I think you deffinelty should confront her, or this is going to eat at you! at least if u confront her maybe she has reason or i mean atleast yall get that monkey off your back.. Are you 100% positive on this?
Yes! 100% sure. Saw it with my own eyes. They were so into what they were doing, they had no idea I had stuck/peeked into the house and watched for 2-3 min. before I left and the threw up.
I have thought of many ways to confront her. None makes any sense. Nor seem like a good idea. Everything else SEEMS perfect. Great family, fun and active lifestyle. It seems nothing good can come from her knowing, that I know.
Sigh!you must be hurt by this..but my advice to you is to just harden your heart to confront her about it!you need to take a stand else things might get even worst thats gonna hurt you more.Let her know u saw everything and your truly hurt.ask her why she did this!if she really cares she will definately make a change!n everything will be ok again.it would be you to just try n forget you saw all that!

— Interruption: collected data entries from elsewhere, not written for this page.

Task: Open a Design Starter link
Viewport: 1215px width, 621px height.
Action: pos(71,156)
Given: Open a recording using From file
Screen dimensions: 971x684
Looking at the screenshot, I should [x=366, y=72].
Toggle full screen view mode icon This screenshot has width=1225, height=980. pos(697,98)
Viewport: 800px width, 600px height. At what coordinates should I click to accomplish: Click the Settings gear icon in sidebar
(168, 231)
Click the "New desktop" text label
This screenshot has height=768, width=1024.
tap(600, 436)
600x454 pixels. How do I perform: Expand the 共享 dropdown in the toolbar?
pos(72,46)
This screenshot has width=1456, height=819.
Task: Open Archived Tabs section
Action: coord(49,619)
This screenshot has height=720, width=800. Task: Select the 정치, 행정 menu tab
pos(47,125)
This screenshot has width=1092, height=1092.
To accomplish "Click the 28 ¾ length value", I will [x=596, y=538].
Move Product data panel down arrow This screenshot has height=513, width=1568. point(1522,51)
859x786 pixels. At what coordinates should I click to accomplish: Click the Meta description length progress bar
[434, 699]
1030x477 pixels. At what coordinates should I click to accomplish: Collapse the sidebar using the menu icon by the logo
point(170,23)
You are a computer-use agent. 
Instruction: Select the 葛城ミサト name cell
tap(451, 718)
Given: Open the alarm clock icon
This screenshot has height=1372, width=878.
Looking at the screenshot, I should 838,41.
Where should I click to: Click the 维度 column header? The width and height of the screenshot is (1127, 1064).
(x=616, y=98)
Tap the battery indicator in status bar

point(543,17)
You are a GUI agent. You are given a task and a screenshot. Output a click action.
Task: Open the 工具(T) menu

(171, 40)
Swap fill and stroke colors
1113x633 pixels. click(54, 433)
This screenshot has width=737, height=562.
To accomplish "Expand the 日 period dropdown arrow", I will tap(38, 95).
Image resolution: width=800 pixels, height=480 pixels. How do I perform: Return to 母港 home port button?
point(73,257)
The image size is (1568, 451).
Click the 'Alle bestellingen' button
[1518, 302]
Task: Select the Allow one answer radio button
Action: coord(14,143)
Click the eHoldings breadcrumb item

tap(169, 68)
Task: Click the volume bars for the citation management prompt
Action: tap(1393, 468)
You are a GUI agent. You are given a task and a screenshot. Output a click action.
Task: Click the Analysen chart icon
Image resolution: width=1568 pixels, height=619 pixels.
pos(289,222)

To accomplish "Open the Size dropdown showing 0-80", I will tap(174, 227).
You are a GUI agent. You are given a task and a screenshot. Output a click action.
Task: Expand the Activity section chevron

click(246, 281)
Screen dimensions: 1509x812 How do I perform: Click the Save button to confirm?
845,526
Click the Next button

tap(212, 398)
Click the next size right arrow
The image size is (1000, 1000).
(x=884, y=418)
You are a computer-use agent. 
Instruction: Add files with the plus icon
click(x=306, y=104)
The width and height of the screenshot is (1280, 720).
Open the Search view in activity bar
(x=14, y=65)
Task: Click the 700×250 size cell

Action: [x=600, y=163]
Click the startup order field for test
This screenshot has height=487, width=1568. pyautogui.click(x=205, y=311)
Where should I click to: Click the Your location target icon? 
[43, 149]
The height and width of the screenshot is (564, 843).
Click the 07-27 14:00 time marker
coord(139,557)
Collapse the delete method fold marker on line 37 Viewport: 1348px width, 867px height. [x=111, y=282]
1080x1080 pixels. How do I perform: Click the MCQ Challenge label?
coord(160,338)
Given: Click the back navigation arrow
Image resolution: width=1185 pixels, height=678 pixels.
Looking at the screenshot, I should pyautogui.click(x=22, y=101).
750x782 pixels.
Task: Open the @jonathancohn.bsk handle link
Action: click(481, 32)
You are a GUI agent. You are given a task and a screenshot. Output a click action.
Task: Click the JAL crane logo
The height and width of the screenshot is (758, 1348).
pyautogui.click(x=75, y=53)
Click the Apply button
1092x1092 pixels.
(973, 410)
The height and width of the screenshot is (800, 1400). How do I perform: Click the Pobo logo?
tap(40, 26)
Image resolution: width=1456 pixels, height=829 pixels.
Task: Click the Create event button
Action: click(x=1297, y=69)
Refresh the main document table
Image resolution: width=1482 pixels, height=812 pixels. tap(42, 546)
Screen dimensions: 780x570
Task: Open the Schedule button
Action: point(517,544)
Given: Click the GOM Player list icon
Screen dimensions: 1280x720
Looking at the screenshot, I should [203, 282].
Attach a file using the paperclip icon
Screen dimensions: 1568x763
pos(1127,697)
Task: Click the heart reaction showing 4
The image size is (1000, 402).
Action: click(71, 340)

Sounds like you have some things to face. You need to find out why she has done it. If you love her enough, you will be able to forgive her and with support you will be able to get past it. You need to be open and honest for her to be open and honest. All I can say is that when you first talk to her about it she may not give you the full story. Give her some time to admit to what she has done & this may take days to sink in. Good luck & I hope your love for her is pure and strong enough. You have support here!
wow, I'm going to guess you have confronted her now and are working towards???
For me betrayal is betrayal....I think I would have preferred to be told that she has a 'preference/need to explore''...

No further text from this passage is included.